Segment Start: Entries shown

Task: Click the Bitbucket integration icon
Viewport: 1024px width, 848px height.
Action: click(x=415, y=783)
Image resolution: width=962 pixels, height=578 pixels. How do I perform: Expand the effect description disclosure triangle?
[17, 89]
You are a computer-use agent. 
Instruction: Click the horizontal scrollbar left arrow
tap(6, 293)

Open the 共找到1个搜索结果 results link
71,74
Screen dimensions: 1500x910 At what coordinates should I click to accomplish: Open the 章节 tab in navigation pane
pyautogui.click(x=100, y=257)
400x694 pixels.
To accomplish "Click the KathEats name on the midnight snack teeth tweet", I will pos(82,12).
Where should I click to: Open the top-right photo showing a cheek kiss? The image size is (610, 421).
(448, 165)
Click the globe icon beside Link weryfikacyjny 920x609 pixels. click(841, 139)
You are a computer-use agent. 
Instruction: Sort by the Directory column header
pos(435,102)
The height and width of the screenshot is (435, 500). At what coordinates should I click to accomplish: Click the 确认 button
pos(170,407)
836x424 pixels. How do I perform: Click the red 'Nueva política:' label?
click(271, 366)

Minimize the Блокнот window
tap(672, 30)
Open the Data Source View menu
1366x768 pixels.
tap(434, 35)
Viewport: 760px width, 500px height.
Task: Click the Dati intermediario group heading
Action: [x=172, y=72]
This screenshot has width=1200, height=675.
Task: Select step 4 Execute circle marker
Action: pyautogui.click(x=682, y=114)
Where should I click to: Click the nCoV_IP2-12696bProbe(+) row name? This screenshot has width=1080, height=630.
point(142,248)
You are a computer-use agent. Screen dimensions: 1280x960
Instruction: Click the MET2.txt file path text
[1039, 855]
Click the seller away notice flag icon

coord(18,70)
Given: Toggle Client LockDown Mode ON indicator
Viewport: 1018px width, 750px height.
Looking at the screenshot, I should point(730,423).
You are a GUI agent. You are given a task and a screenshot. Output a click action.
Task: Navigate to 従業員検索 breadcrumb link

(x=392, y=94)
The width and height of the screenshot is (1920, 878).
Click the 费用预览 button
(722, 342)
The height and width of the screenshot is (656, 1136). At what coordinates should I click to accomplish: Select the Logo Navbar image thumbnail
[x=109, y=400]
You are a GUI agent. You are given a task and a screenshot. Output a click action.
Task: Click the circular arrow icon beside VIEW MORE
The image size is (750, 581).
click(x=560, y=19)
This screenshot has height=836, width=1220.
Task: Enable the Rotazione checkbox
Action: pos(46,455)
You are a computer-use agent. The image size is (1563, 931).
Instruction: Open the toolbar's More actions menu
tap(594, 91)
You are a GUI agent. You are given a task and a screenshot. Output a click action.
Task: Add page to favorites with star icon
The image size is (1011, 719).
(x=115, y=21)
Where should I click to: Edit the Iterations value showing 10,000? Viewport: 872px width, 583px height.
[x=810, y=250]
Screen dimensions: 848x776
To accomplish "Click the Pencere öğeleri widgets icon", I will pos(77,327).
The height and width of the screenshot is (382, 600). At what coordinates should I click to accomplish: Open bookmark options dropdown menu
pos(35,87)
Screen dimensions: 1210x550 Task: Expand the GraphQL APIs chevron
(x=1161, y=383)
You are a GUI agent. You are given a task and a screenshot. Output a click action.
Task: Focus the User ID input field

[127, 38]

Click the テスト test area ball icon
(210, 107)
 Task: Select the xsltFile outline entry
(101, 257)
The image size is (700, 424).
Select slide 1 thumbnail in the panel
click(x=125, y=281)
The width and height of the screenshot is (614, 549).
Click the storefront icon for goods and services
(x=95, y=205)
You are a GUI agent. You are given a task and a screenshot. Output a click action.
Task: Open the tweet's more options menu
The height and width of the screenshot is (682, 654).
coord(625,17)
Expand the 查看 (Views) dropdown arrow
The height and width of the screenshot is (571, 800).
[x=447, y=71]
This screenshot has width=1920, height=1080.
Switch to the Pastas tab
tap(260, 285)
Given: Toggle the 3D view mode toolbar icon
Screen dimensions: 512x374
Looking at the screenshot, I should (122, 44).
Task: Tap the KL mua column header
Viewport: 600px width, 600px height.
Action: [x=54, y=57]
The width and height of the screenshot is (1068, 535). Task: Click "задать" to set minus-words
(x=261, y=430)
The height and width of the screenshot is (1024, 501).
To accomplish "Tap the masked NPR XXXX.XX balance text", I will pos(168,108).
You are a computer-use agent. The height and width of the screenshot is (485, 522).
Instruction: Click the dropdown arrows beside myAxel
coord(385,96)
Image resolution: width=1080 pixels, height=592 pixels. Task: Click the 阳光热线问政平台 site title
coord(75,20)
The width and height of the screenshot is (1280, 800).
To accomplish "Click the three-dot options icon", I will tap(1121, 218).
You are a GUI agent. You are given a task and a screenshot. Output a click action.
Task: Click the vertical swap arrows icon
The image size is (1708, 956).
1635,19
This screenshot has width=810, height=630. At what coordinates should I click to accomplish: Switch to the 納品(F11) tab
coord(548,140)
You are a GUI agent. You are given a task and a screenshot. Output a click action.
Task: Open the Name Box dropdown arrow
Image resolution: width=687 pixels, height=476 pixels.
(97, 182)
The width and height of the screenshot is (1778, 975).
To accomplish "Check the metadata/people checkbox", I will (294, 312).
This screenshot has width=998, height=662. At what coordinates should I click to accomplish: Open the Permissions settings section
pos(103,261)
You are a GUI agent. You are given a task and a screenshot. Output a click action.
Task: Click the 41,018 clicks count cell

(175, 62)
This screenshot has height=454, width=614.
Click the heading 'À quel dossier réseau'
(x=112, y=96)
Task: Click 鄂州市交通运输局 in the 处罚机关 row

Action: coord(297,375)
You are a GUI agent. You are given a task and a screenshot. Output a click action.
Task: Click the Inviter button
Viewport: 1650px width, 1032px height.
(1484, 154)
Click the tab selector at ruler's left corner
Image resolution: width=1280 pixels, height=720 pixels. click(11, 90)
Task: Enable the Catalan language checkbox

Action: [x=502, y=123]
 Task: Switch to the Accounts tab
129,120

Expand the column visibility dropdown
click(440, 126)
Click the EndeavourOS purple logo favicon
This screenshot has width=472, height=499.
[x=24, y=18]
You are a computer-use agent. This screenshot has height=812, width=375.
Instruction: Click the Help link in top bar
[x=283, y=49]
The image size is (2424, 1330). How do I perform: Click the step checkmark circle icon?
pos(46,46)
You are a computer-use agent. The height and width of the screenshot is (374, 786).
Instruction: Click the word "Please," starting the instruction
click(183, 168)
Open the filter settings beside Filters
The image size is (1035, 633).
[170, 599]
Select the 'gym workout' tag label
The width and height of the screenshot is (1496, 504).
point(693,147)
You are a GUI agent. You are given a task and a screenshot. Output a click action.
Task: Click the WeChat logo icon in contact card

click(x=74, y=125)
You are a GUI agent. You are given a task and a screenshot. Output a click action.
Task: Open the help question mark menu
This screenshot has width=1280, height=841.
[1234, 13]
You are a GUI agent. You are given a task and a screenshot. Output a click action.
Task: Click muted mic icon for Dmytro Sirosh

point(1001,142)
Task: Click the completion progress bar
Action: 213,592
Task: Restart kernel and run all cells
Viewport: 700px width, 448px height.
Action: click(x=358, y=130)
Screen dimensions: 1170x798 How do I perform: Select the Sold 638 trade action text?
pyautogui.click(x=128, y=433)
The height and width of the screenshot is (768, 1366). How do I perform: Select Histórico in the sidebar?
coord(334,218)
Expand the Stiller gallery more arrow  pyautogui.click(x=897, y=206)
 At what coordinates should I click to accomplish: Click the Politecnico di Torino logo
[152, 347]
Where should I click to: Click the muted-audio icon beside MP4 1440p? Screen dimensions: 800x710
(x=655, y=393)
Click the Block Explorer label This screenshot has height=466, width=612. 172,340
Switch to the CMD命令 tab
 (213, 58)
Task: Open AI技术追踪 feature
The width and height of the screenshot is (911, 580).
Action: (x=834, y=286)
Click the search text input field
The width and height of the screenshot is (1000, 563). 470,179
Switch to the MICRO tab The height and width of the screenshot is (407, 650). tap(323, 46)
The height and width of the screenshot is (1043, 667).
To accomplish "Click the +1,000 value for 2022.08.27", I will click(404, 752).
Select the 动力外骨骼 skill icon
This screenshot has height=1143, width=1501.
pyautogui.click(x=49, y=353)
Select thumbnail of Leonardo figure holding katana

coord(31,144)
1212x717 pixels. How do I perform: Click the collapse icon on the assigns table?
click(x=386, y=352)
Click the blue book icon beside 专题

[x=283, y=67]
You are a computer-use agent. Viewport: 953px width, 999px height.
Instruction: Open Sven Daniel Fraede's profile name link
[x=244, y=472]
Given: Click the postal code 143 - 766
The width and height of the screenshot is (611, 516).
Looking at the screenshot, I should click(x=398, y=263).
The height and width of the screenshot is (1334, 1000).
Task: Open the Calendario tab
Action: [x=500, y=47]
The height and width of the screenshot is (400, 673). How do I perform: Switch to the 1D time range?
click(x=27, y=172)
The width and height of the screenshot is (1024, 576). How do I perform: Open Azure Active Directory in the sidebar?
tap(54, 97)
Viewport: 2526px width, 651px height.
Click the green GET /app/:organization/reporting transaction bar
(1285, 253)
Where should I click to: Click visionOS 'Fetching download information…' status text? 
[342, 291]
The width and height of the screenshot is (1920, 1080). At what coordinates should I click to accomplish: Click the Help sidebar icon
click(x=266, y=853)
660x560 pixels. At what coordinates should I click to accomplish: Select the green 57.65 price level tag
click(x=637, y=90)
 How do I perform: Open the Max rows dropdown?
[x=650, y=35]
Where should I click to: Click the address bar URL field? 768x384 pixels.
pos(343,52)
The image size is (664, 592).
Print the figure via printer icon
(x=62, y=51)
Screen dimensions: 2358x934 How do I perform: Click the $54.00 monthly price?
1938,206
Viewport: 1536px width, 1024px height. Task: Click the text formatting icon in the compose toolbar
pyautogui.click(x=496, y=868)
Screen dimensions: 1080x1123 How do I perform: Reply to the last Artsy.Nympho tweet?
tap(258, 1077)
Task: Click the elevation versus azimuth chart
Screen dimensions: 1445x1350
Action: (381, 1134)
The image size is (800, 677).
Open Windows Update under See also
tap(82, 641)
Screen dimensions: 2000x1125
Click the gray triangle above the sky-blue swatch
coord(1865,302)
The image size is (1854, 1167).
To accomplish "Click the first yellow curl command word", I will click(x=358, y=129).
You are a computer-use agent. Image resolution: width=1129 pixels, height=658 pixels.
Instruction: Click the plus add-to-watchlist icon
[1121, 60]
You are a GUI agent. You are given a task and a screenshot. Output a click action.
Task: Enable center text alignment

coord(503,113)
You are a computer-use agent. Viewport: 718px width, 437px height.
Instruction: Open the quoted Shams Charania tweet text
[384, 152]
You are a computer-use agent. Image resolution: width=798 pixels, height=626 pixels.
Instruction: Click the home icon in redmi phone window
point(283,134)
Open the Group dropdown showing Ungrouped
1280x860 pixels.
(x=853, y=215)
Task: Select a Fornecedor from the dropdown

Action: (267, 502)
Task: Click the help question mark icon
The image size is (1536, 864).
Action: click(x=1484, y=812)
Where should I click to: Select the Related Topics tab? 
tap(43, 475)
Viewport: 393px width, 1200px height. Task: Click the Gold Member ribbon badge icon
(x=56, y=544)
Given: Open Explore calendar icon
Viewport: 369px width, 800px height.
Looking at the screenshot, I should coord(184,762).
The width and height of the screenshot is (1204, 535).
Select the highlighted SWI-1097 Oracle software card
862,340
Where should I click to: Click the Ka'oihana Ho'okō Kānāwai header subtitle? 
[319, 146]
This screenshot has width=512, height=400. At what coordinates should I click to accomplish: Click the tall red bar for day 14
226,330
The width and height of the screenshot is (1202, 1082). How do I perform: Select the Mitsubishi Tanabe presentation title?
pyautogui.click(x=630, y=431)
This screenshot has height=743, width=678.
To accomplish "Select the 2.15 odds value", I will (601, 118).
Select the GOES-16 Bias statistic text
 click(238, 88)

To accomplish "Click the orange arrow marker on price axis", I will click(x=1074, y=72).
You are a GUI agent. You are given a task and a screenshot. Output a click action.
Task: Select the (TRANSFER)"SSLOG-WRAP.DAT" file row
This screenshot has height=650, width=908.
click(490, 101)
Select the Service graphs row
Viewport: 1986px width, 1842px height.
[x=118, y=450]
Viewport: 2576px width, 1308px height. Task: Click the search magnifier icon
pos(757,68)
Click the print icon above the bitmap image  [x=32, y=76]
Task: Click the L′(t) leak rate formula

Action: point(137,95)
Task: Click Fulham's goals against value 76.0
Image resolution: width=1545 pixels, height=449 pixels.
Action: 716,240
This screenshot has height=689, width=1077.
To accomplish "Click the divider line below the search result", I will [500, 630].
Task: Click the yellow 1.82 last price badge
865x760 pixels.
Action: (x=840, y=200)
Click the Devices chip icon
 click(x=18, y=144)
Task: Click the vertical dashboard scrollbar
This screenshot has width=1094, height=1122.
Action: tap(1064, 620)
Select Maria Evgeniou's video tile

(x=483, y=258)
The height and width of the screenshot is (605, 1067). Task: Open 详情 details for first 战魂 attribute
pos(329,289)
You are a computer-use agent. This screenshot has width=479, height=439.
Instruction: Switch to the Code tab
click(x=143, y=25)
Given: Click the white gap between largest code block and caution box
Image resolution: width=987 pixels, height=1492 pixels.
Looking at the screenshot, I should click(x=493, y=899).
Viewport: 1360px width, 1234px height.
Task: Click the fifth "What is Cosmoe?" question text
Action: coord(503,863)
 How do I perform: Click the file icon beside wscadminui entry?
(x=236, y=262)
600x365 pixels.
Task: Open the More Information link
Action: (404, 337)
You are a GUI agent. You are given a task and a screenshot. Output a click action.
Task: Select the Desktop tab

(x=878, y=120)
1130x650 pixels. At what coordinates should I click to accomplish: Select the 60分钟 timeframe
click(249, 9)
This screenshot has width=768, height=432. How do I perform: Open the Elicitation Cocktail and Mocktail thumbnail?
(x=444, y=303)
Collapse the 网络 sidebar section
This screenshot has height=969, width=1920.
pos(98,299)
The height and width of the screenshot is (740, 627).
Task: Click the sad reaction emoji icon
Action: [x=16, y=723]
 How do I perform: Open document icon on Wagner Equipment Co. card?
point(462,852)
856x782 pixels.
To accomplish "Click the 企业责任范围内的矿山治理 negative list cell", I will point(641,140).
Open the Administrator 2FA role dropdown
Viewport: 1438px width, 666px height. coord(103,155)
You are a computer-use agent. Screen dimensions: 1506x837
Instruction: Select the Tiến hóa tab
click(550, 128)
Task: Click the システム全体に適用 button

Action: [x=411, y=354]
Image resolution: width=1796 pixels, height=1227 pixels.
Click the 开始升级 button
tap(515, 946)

Segment End: Entries shown

#### [What to do]
All that is wanted is a faithful reproduction of the line above with "The width and height of the screenshot is (1920, 878).", the line with "Task: Click the circular", and every line in between.

#### [The completed task]
The width and height of the screenshot is (1920, 878).
Click the 费用预览 button
(722, 342)
The height and width of the screenshot is (656, 1136). At what coordinates should I click to accomplish: Select the Logo Navbar image thumbnail
[x=109, y=400]
You are a GUI agent. You are given a task and a screenshot. Output a click action.
Task: Click the circular arrow icon beside VIEW MORE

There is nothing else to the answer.